++++ LISTED ENTRIES

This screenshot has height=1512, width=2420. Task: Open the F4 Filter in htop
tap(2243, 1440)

++++++++
++++ LISTED ENTRIES

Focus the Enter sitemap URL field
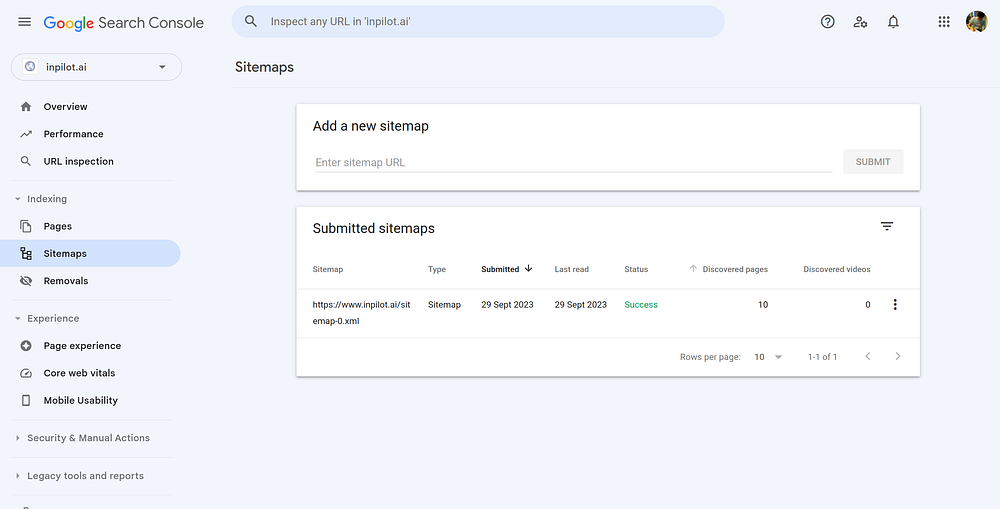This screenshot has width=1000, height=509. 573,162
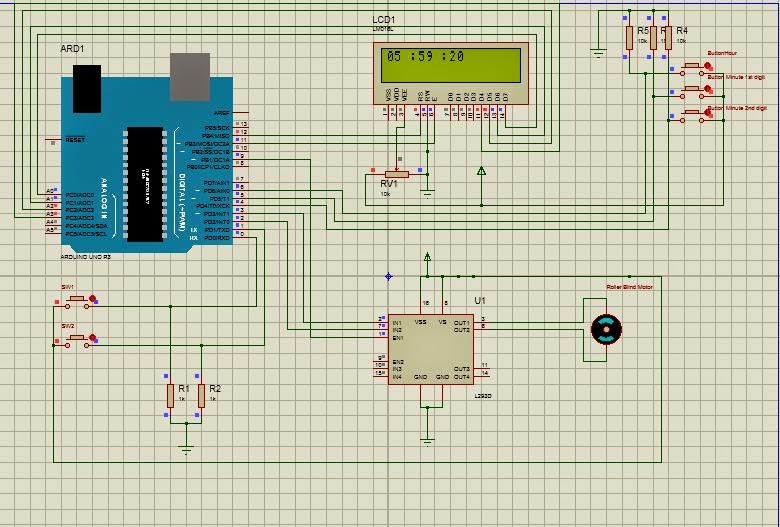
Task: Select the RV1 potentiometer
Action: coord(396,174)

++++++++
++++ LISTED ENTRIES

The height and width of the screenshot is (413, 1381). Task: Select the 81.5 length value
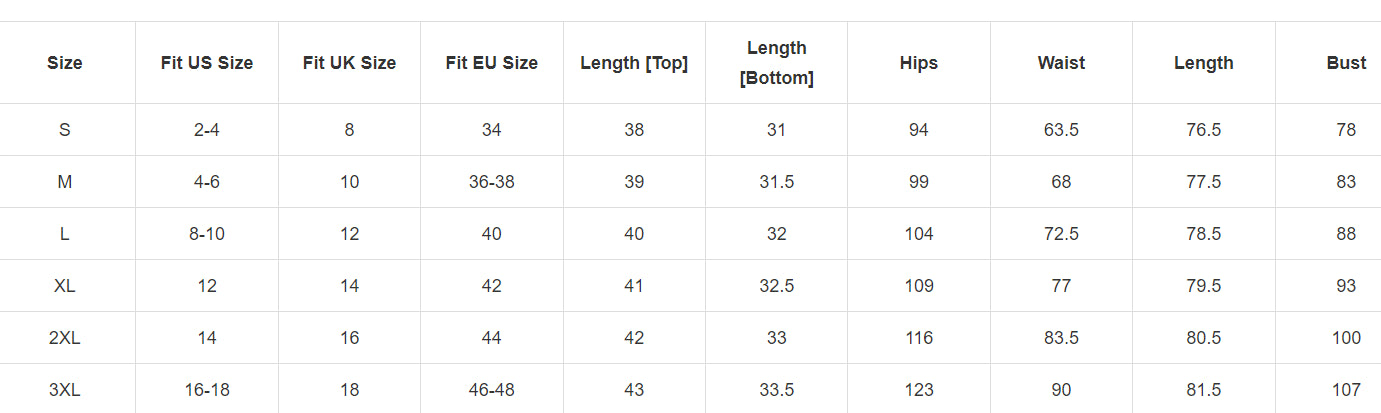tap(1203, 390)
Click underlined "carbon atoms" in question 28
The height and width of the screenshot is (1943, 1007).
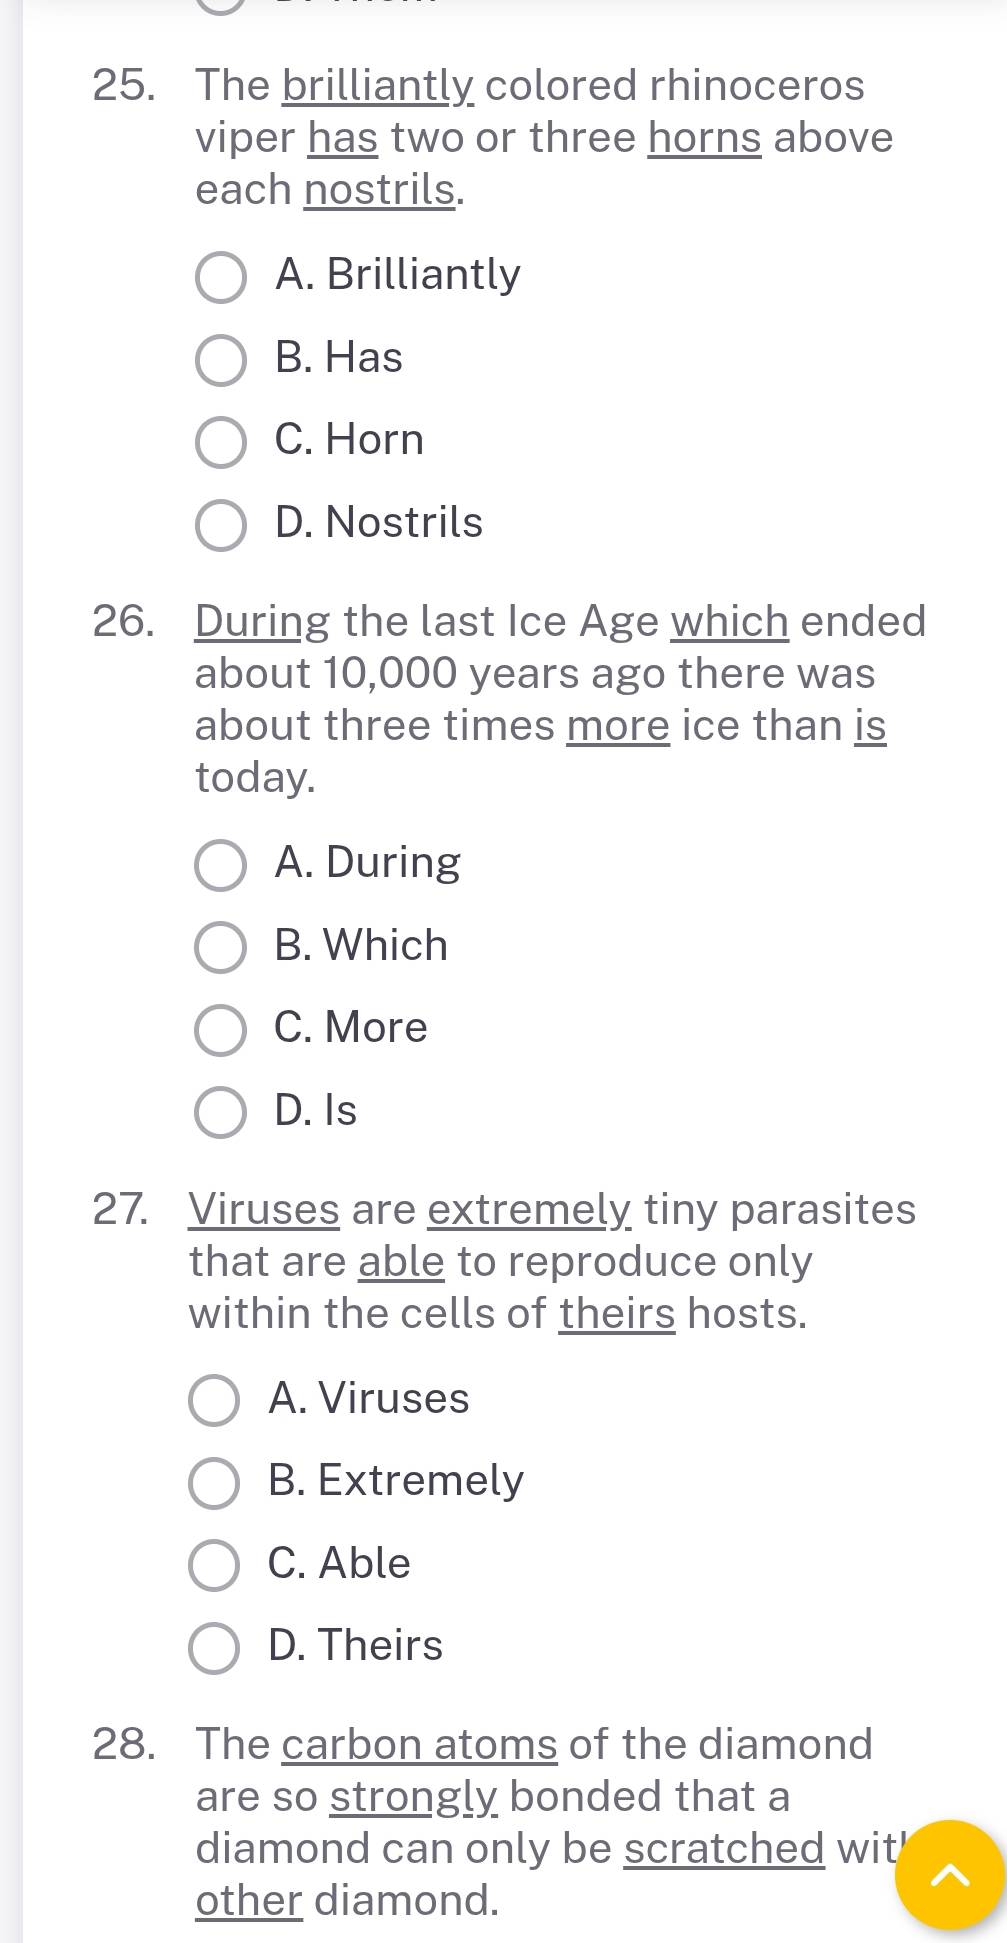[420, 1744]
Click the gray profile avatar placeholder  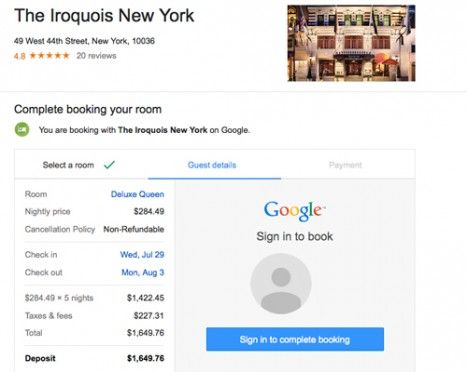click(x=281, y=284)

++++++++

Rewrite the lines starting with the one that has "This screenshot has height=1512, width=2420." and ending after the one that has "tap(2243, 1440)", swapping "htop" for "btop" and keeping everything else the same.

This screenshot has height=1512, width=2420. Task: Open the F4 Filter in btop
tap(2243, 1440)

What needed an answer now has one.